Not necessarily. Do not forget that HTTP is a stateless protocol, i.e. it does not maintain state and hence it does not remember anything between requests. The server does not have to maintain state and therefore does not have to keep the threads alive. It might as well kill the threads or return them to the pool of available threads after it finishes processing the request and spawn/obtain a new thread upon a new request.
1) You can always use a thread pool to manage several threads:

2) Using a separate thread for each request is how Java handles the HTTP requests. Servlets and JSP pages use thsi model (i.e. the spawn a new thread for each request coming in but there is only one instance of the servlet running) so I'd say more or less this is the "de-facto" way to do it.

3) AFAIK jdk1.4 does not provide a thread pooling automatically, things might have changed in jdk1.5 but I can't comment on that. You will have to write your own connection pool to obtain that. If you take a look at the link I posted you will take ideas of how to obtain it. Also if you google "java thread pooling" you will come up with loads of info about that subject.
TeeRolesAuthor Commented:
Hi Girionis,

Thanks for your answer, but I'm not sure if it answers the main problem that I am worried about. I guess I was not too clear the first time, so let me try and clarify....

The primary concern with having so many simultaneous threads (a few thousand +) is that I am not really sure it is possible. I have read in several forum (and articles) that the major restriction on the max simultaneous threads is the stack size of the threads, which by default is set to 2M. As a result of this, due to VM limitaitions of various OSs, one can only hope to have between 300 - 500 simulatneous threads.

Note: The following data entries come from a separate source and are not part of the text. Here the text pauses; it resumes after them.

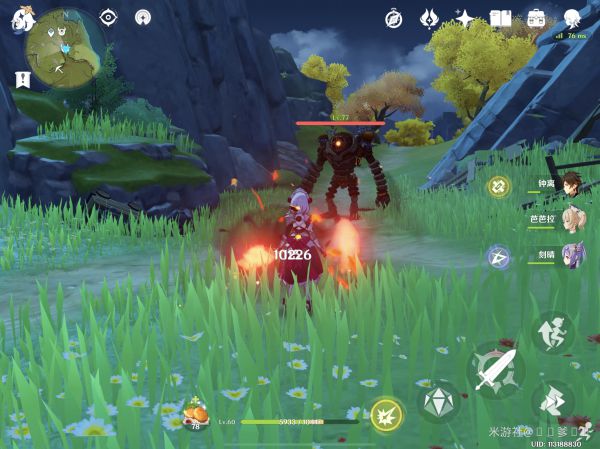The width and height of the screenshot is (600, 449).
Task: Tap 钟离's yellow elemental burst icon
Action: pyautogui.click(x=499, y=185)
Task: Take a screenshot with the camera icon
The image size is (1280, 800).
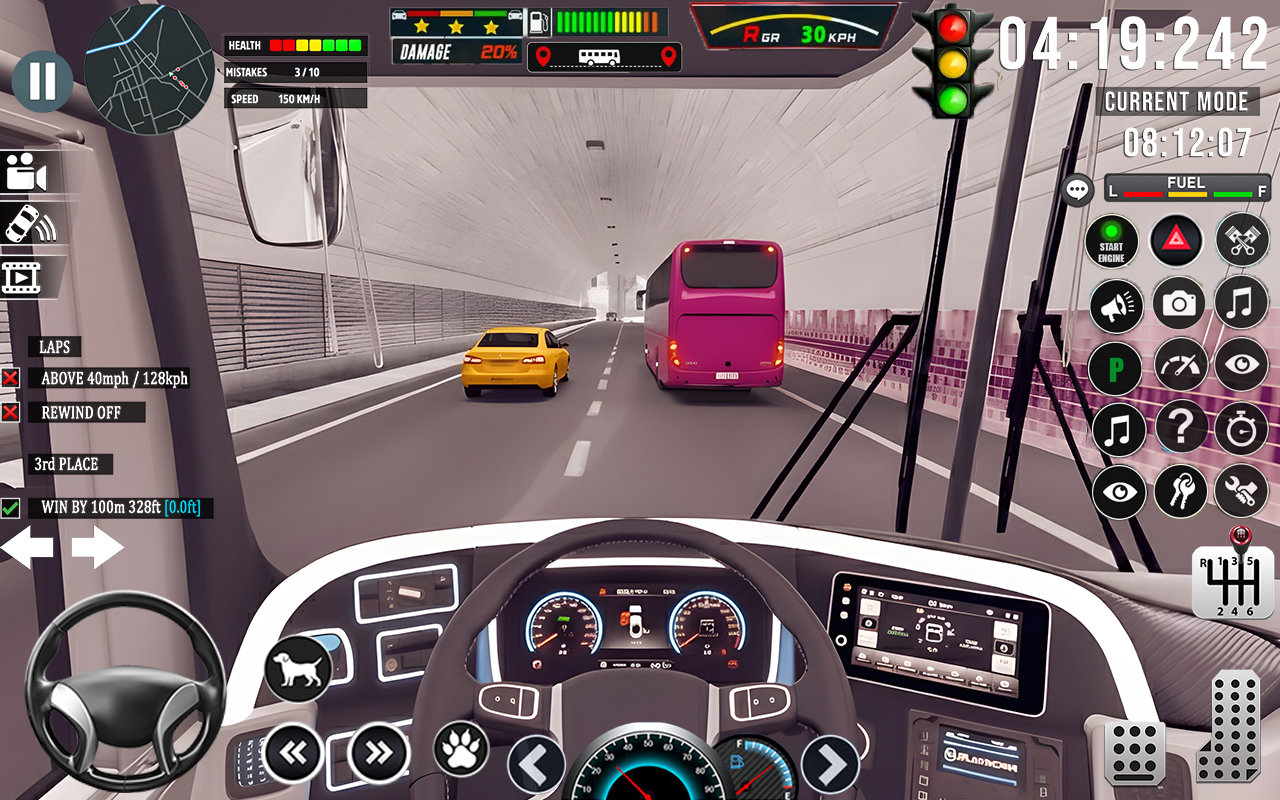Action: point(1179,304)
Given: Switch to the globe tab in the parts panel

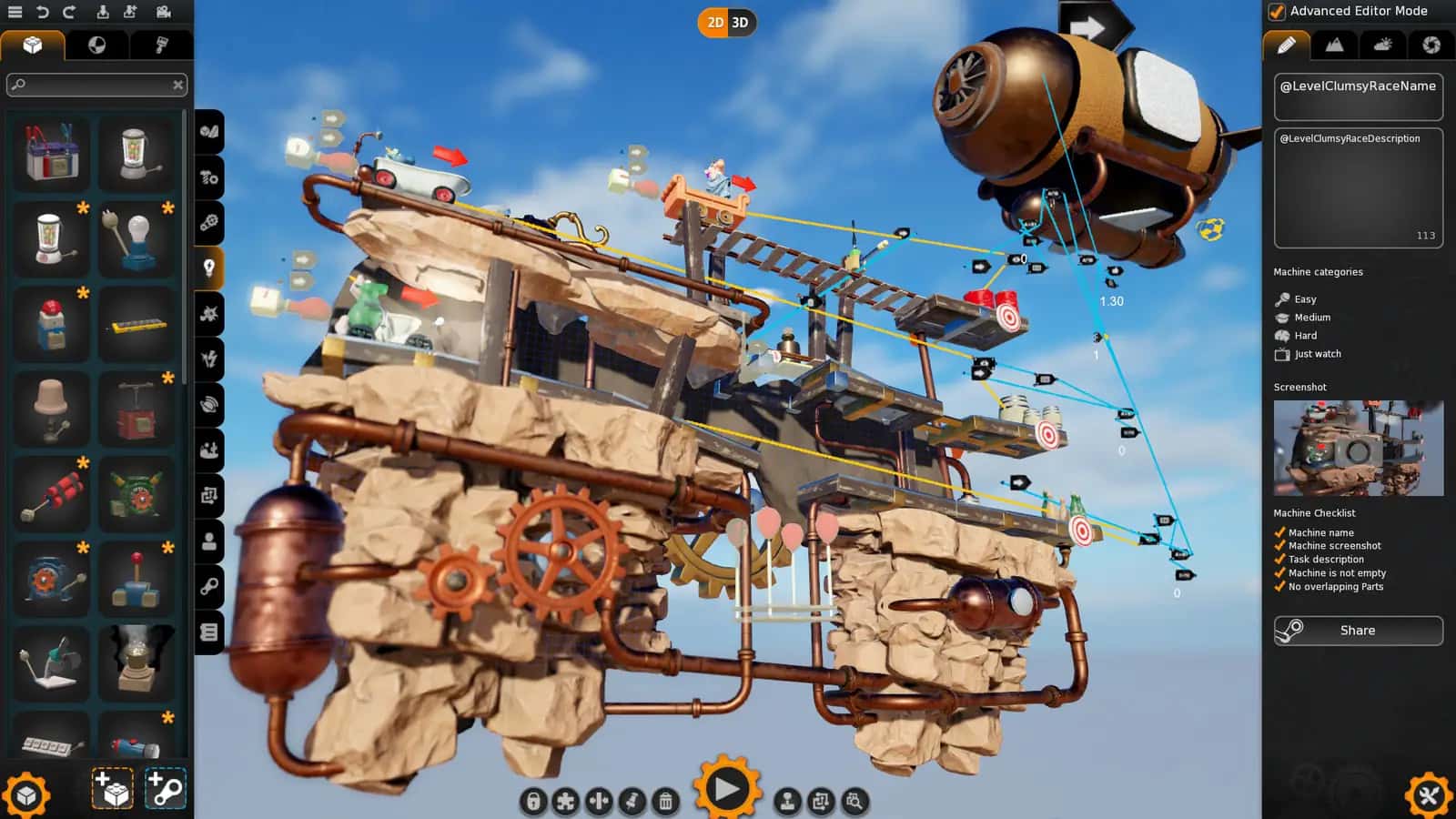Looking at the screenshot, I should (96, 44).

Thread pooling will definitely help in the management of the threads, and the queuing of requests, but if there are only 300 threads with over 2000 subscribers logged on...all waiting for events, then I guess no amount of queuing will be useful??

Of course this limit changes drastically if you have a system capable of handling 64 KB (10000+) or by reducing the stack size (reduction fator from 2M), but is this still the best/recommended/only way to handle/design a HTTP event driven server? I guess a mechanism such as this forces a limitation on the operating system as compared to a limitation on the CPU (although CPU limitations can possibly be overcome by clustering several together...(i think))!!

I have also been doing a bit of reading on the way MSN maintains the communication between client and server, and it appears that they actually shoot out new requests once every 2 seconds (on receipt of the reply of course)!! Is this a better way to go forward?? If so, I find it hard to believe that there is no other way. I mean a request every couple of seconds from several thousand subscribers would put a huge strain on the CP wouldn't it!

Anyway, I hope I have managed to clairfy what my main problem is, although I'm not really sure that there is a black and white answer to it!!
I look forward to hearing your answer.